Each line of the records below that includes "agent" adds one to the count; state the final count by itself.

..........

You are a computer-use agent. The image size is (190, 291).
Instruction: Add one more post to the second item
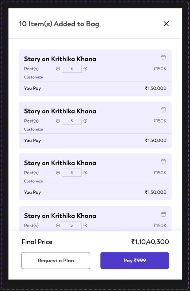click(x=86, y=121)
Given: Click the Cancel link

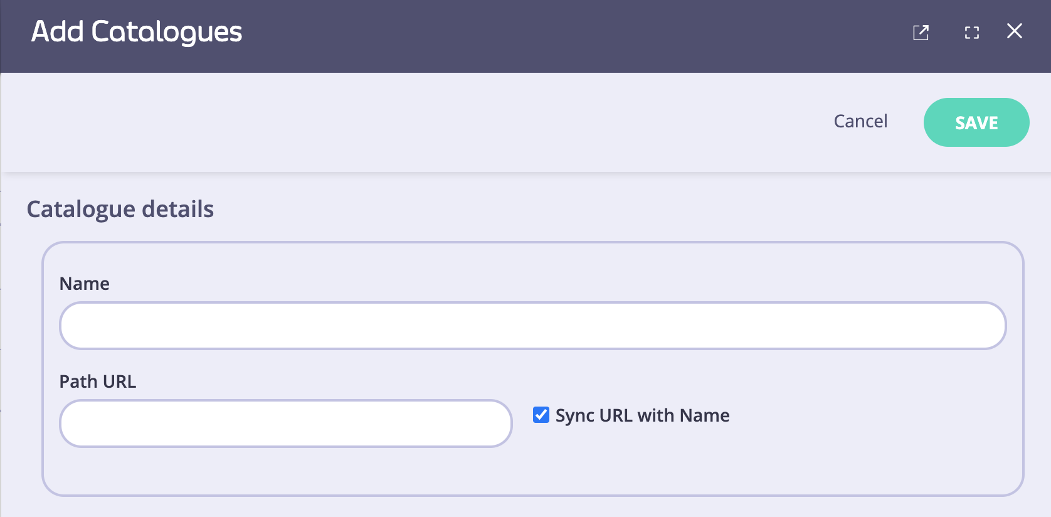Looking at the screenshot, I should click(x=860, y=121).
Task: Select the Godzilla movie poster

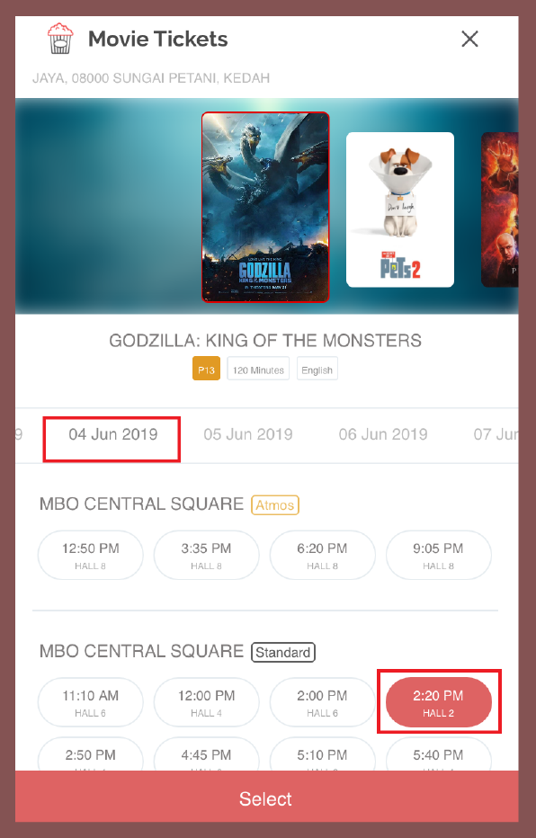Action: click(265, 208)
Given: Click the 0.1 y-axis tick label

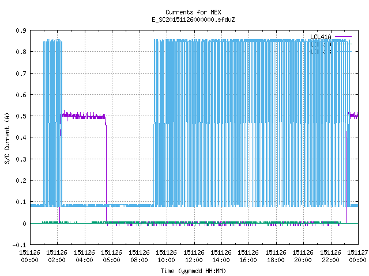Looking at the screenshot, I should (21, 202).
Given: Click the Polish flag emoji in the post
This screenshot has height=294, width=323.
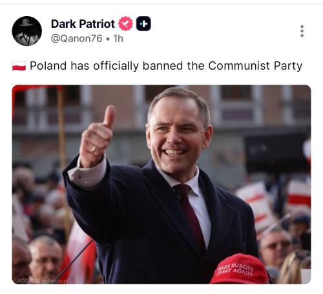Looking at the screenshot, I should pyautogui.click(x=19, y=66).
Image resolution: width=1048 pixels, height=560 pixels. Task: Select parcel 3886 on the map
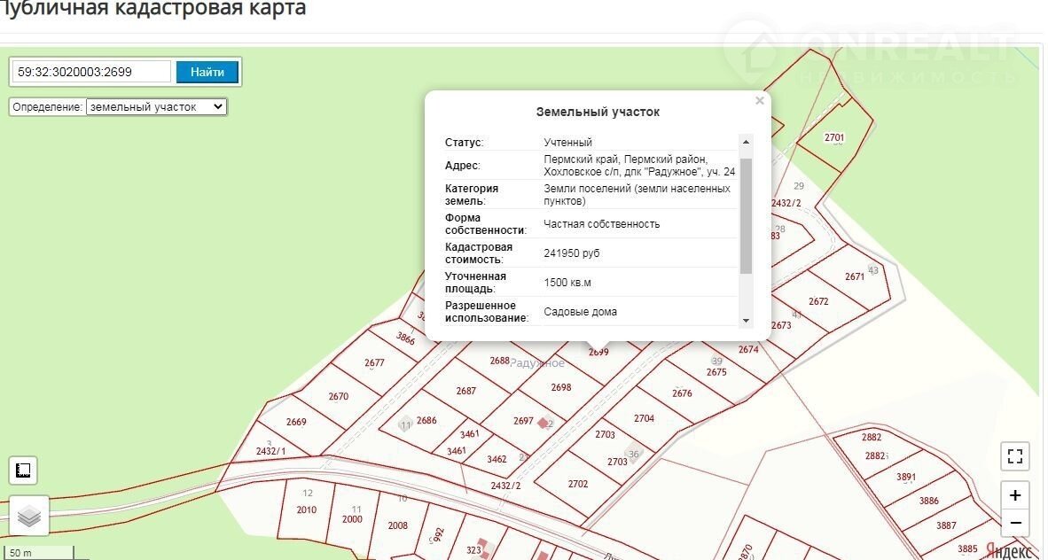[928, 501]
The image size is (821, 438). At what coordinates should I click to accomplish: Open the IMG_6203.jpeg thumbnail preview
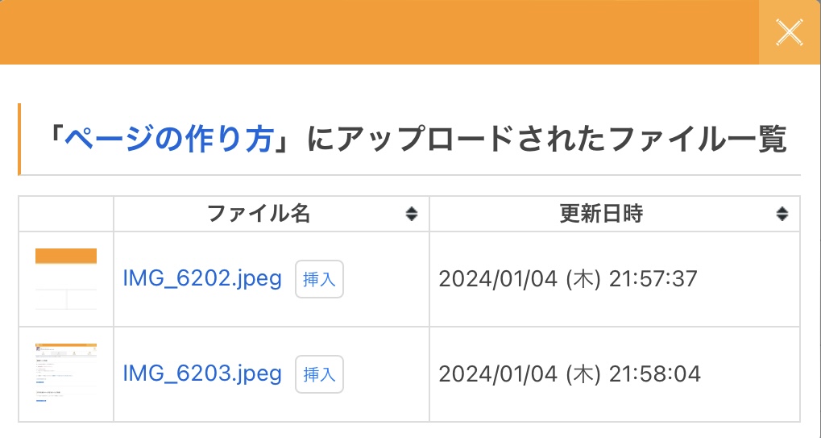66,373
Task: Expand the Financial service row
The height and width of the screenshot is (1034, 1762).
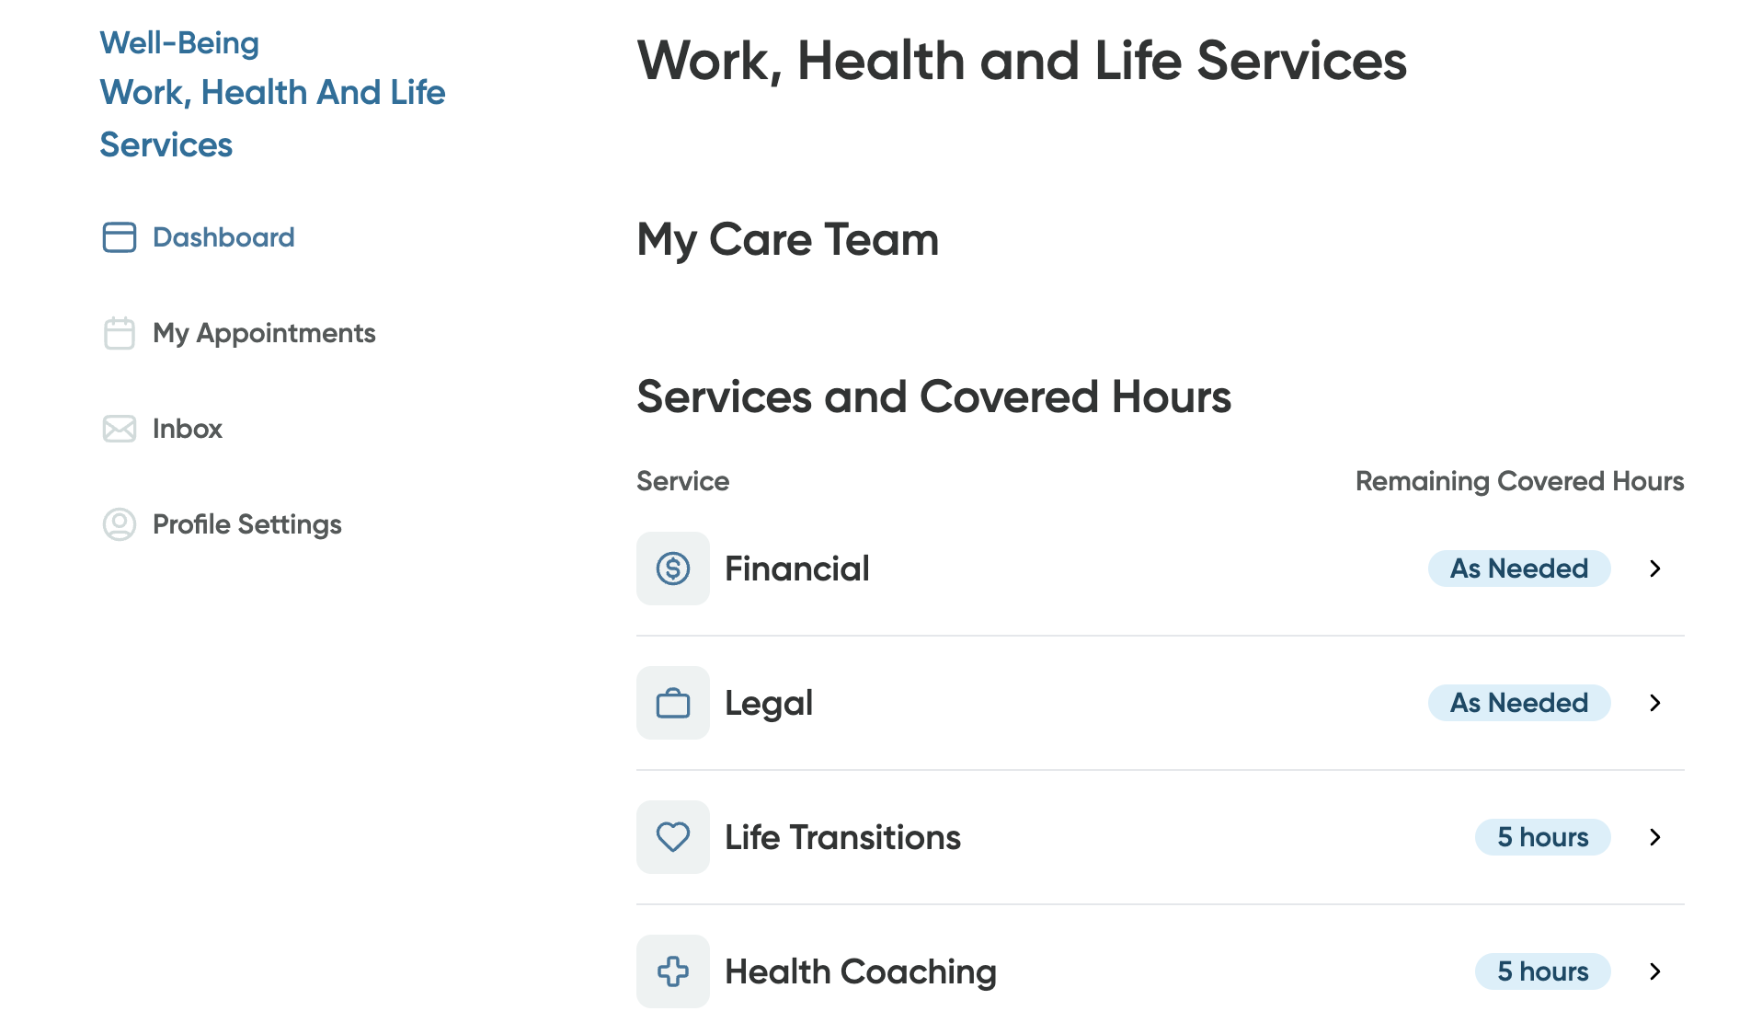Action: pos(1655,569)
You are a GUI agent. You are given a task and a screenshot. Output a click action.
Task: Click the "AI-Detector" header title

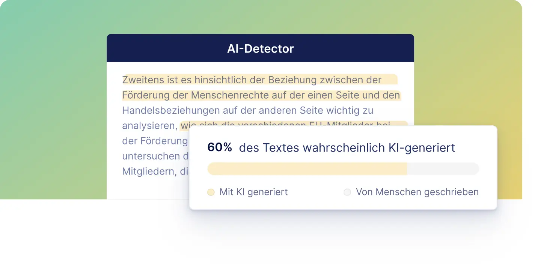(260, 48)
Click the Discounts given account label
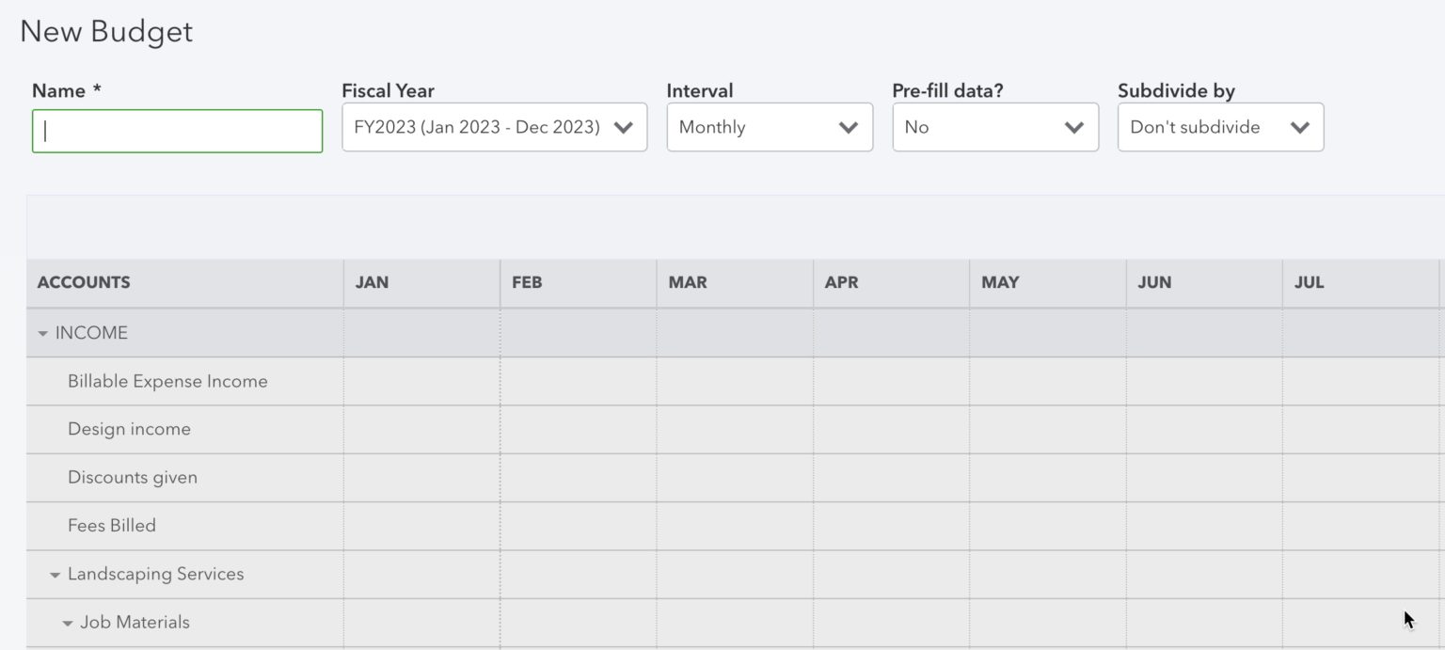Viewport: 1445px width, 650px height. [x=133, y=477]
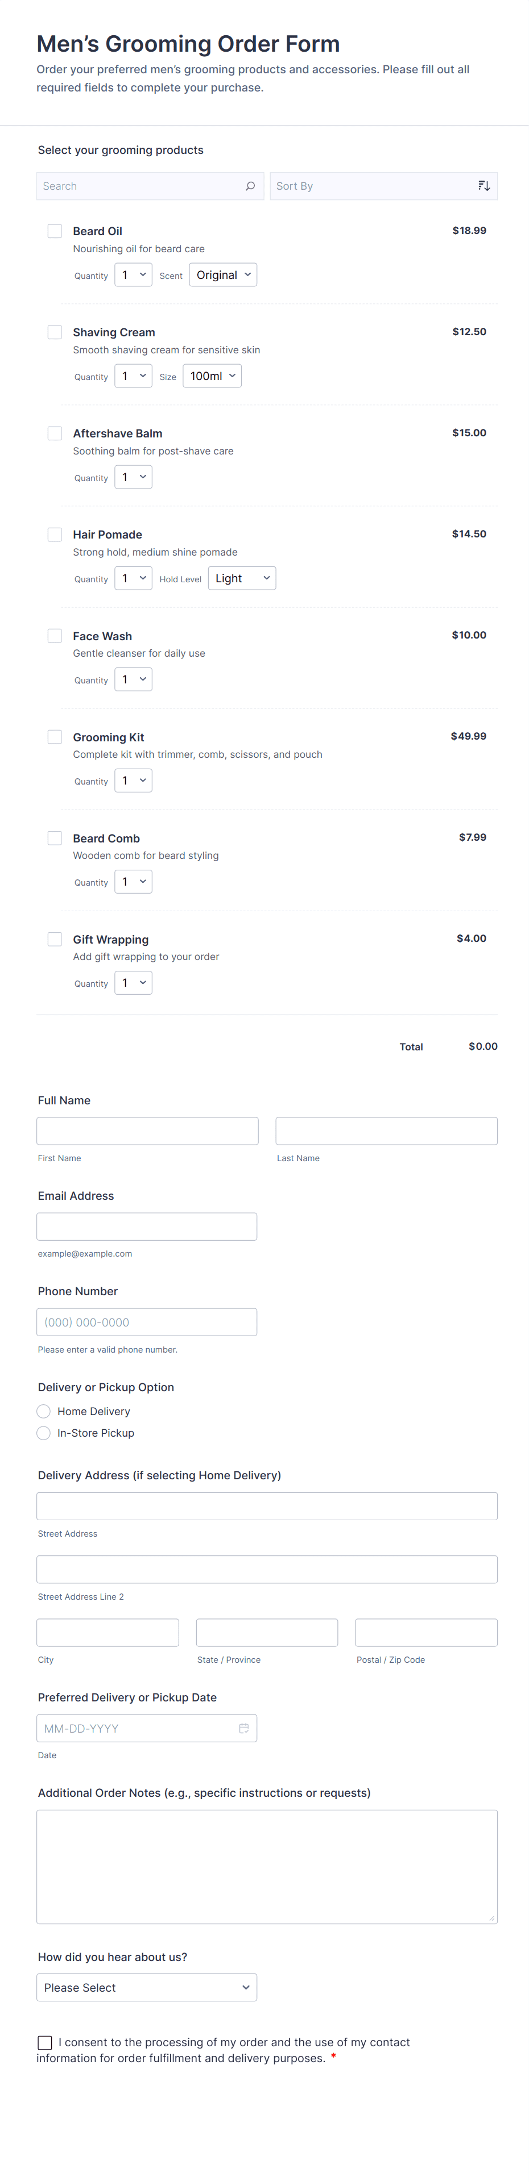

..........

● TASK ANSWER:
2